I admit, I have been impulsive and based my opinion almost exclusively on my own experience with raiding, but now I’ve come to a realisation.
I don’t despise Wow’s raids, I think if it was more approachable to learn I’d enjoy it more, but that’s besides the point.
The key conclusion I’ve come to is the level of time, effort, and social planning, the reward is not equivalent in the slightest.
In Runescape if you put 3 solid years of playing into it, strive for the strongest gear, obtain the rarest items, that progress still has value several years later, your invested time still has a visible reward, there’s minimal power creep too, so if you’re the strongest, you’re still among the strongest years later.
Wow has no such things, a person who’s played with determination at endgame for 18 years, their progress and their power can be overtaken in a matter of weeks by someone speed levelling and then running M+, and then all that progress is essentially reset when a new expansion hits anyways.
All that time and effort does not retain it’s value any more, return to the game after 3 years and you’re strength is completely irrelevant, your hard earned raid gear and legendaries don’t mean anything.
The reward does not warrant the effort.
So now I’ve highlighted my core issue with raiding, M+, Wow’s progression systems as a whole, I’ll address my hopes for how they’re actively already working on it in Dragonflight.
Professions are back with a bang! Apparently we can even craft mythic gear, which is great! If I can harvest the heart of a raid boss, say some kind of Molten Dragon, and use that powerful reagent to forge a fiery Warhammer, and that specific Warhammer’s power stays relevant through the expansion, that’s great! I’ll happily earn and work towards that reward and upgrade it over time because it feels like a rewarding investment of my time, my time invested still has value, my time hasn’t been thrown in the bin because there’s been 3 progression systems scrapped since I forged it.

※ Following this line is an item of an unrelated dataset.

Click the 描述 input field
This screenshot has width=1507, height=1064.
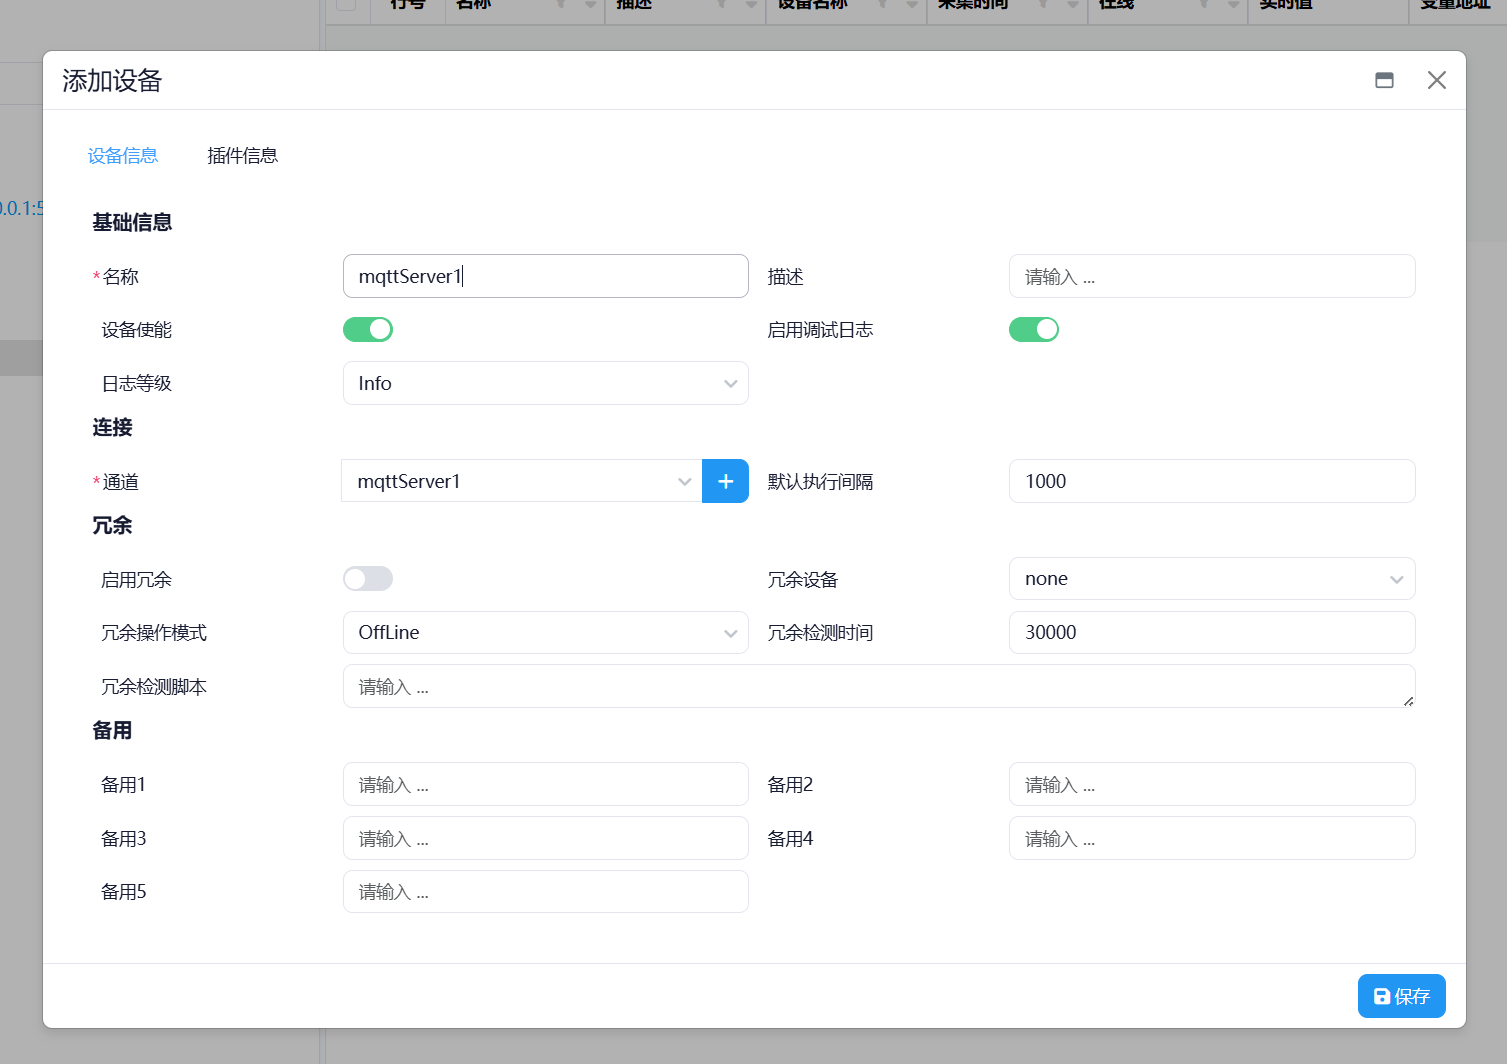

“But Bludtooth! How can gear retain value through new expansions!”
Allow me to explain.
Blizzard, I implore you to change Wow’s business model, you charge us the price of a full game per expansion, when that entire expansion becomes irrelevant the moment the next one launches, if we unsubscribe we no longer have access to a product we have purchased.
Follow Runescape and ESO.
Put a cap on levelling at 70 with Dragonflight, no more levelling, minimise power creep so my Warhammer is still strong in 5 years, and just sell expansions in the modular fashion that ESO does, just add a variety of content for us to play with each expansion, adding more options of weapons and gear we can pursue, more talents for more class builds etc.
With the state the game is in right now our invested money does not retain it’s value.
With the state the game is in right now our invested time does not retain it’s value.
With the state the game is in right now your own narrative, quests and gameplay systems do not retain their value.
The approach you’ve had for years now is not sustainable, even without borrowed power there’s only so long you can make stats go up before you want to squish them again, making progress irrelevant and throwing peoples time spent in the bin, again.
I love world of warcraft, and I do want it to thrive, I want more people playing it, I want to keep on playing it!
But ultimately I cannot recommend any one play the game when their hard earned money and all-too limited time is treated so disgustingly.
For the record I’m super excited for Dragonflight, it looks amazing! But if my time invested is rendered null and void eventually, then it’s still a poor investment of a customers money and time.
Runescape’s got it right, please learn from it.